Flynt's brother, Jimmy, filed a conservatorship petition in Los Angeles Superior Court, claiming the publisher suffered from a mental illness "consistent only with an irrational drive to destroy or lose all his holdings," and that he had "drained the company of millions of dollars in cash for bizarre and imprudent personal expenditures." Somewhere in all this uproar, two former security guards of Flynt's told federal authorities they believed Graham was "behind the bombings," presumably referring to the bomb threat against Reagan, which he successfully dismissed as a fantastic story, though it provided a convenient hook for Floyd Bocox's statement in an interview years later that Graham was "known for making bomb threats."
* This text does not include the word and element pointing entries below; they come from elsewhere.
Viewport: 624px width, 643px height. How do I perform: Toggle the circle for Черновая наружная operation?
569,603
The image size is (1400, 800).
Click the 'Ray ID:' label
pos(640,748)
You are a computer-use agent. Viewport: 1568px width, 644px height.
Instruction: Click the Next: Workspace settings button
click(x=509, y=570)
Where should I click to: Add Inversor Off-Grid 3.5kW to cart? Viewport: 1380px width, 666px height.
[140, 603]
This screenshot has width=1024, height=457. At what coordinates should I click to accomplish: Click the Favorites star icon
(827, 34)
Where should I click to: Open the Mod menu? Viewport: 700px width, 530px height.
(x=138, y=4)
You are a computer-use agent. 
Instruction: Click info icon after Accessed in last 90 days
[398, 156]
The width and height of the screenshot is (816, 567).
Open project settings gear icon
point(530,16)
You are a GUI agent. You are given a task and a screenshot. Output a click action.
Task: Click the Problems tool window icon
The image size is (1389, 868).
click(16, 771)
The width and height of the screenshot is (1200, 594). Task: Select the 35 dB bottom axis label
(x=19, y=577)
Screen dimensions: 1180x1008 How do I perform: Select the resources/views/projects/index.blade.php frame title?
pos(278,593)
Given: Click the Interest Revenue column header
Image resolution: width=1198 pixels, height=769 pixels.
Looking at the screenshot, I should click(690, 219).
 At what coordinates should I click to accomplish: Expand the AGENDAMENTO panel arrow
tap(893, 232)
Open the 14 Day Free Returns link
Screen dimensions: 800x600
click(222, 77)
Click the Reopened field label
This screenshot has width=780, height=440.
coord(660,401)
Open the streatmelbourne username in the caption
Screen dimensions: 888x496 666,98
Alan and Anne were divorced in 1986, but his time as James Douglas Morrison's brother in law has obviously left an indelible impression on Graham despite the years he spent as aide and mouthpiece for the erratic, colorful Flynt after Jim's passing. Graham has always been bothered by the grossly inadequate portrait of Jim Morrison that has been growing in the public eye all these years. Says his sister, Norma, "After reading each and every book, I would call Alan and ask him, 'Is this true or fiction?' His reply would always be the same. 'Norma it is lies, all lies. Nobody outside the Morrison family ever knew the real Jim. One day when the time is right, I am going to write my own book and tell it like it really was, who the real Jim Morrison was'. Like a mantra he would repeat, 'One day when the time is right I will tell it like it really was'.''With the Admiral's death in 2008, the time was finally right. Graham's I Remember Jim Morrison stands forth as the only retrospective on Jim Morrison with a tangible core of emotional obligation to its subject. Where other biographers are moved to turn Jim's story into a train wreck and charge admission, Alan Graham's inspiration is to commemorate the emotional effect of their time together. "More than forty books have been published about him, and each one reveals nothing more than the last. The reason for this is because no one in the Morrison clan has ever revealed the true details (nor will they ever) about Jim's life inside the family. My personal account of these events provides rare glimpses and intimate insights into the other side of Jim Morrison and the people who loved him."